Keep Aesthetics Local

Indeed, there are workspaces around the world that are being built with local cultural and geographic influences and inspirations in mind. For example, check out The Metropolitan Design Center in Buenos Aires.

The project, finished in 2010, is a reused fish market from early twentieth century. I doubt you can get much more Argentinean than floods of light into a public space without heating or air-conditioning. The use of this space is to have local public events as well as house design start-up firms. The plan has for solid structures surrounding a covered courtyard for displays — a space focused on efficient interior energy rather than award-winning, eye-catching exteriors .. which is a grass-roots trend seemingly catching on all over the world.

From Treehugger.com

This project leads me to think that Cathleen McGuigan predicted it best when she told Newsweek:

“Buildings are likely to become less about twist and shout, and more about function and simplicity.”

Another example of a great national interior today is Delhi’s Gurgaon’s IT Building lobby.

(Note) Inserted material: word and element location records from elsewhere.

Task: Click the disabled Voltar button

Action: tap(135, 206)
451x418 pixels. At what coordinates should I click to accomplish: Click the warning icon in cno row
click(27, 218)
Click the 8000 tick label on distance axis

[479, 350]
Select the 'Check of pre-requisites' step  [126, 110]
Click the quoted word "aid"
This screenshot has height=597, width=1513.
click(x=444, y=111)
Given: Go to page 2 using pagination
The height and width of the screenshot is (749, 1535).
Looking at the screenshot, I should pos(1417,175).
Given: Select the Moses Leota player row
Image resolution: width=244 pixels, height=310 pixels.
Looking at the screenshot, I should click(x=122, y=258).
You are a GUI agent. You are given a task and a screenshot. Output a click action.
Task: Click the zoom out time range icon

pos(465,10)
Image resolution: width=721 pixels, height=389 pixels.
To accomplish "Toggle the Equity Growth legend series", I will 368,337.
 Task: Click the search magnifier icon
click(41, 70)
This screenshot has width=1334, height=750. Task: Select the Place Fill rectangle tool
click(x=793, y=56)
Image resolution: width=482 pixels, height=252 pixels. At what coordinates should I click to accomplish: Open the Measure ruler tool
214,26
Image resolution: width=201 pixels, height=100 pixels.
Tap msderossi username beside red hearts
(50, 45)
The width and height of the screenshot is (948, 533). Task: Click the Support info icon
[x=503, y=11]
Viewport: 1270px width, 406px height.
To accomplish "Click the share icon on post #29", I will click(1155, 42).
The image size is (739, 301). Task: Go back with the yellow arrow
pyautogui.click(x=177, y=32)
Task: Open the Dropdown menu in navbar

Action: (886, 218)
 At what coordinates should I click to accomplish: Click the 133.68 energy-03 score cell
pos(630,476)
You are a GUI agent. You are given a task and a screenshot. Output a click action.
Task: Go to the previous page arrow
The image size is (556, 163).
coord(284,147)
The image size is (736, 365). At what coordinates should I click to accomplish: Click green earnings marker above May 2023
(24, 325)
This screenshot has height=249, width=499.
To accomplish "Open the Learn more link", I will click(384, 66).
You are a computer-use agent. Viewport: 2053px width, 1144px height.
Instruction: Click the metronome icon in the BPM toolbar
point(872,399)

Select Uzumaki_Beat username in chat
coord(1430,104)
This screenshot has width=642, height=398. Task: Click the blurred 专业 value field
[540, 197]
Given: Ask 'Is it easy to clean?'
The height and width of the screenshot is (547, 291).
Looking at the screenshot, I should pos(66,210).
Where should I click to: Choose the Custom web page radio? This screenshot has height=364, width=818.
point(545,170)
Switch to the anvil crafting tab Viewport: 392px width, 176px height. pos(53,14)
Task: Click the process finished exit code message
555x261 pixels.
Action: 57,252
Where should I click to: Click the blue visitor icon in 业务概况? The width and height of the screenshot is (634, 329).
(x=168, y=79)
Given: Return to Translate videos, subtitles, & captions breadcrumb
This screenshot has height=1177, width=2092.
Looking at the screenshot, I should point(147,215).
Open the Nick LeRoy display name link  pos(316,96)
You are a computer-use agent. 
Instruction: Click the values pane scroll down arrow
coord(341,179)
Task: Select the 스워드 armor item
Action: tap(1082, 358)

Photo Found in TopBox Design

Morphogenesis Architecture Studio wanted to make the public areas and the workspaces fuse. India, crowded with almost as many people as China but with a third the geography space, naturally instigates this public-versus-private tension. In lobbies like this, a cool reflecting pool and three courtyards are big answers to the intense heat and predominately dry northern landscape. The spiral ramp keeps workers moving, but allows for face-to-face strolls instead of quick, impersonal elevator rides, thus, building culture and the blurring the line between the culture outside and the workers inside. I find it to be such a great example of a 2011 interior with a strong response to the immediate culture and geographic needs, rather than general international aesthetics.

Lastly, as I mentioned earlier, the Silicon Valley has designed for itself a model that fits its needs, rather than what fits the next international architecture ideal.

Photo from en.l4c.me

Yes, Google is indeed a work place. The Californians did it their way — outside and in the sun. Google is known for making their space intensely about them and their internal culture – NOT someone else’s. They have all-you-can-eat food cafeterias, swimming pools, massage tables, and even a dinosaur replica — for the archaeologist in every programmer. They have not built amazing buildings to appease the eyes. They use what is needed to satisfy the creative, curious, and hungry minds that work long hours for them.

Now this is my kind of example of how building for your local need, wants, and culture can be more effective than the design world’s “next new thing.”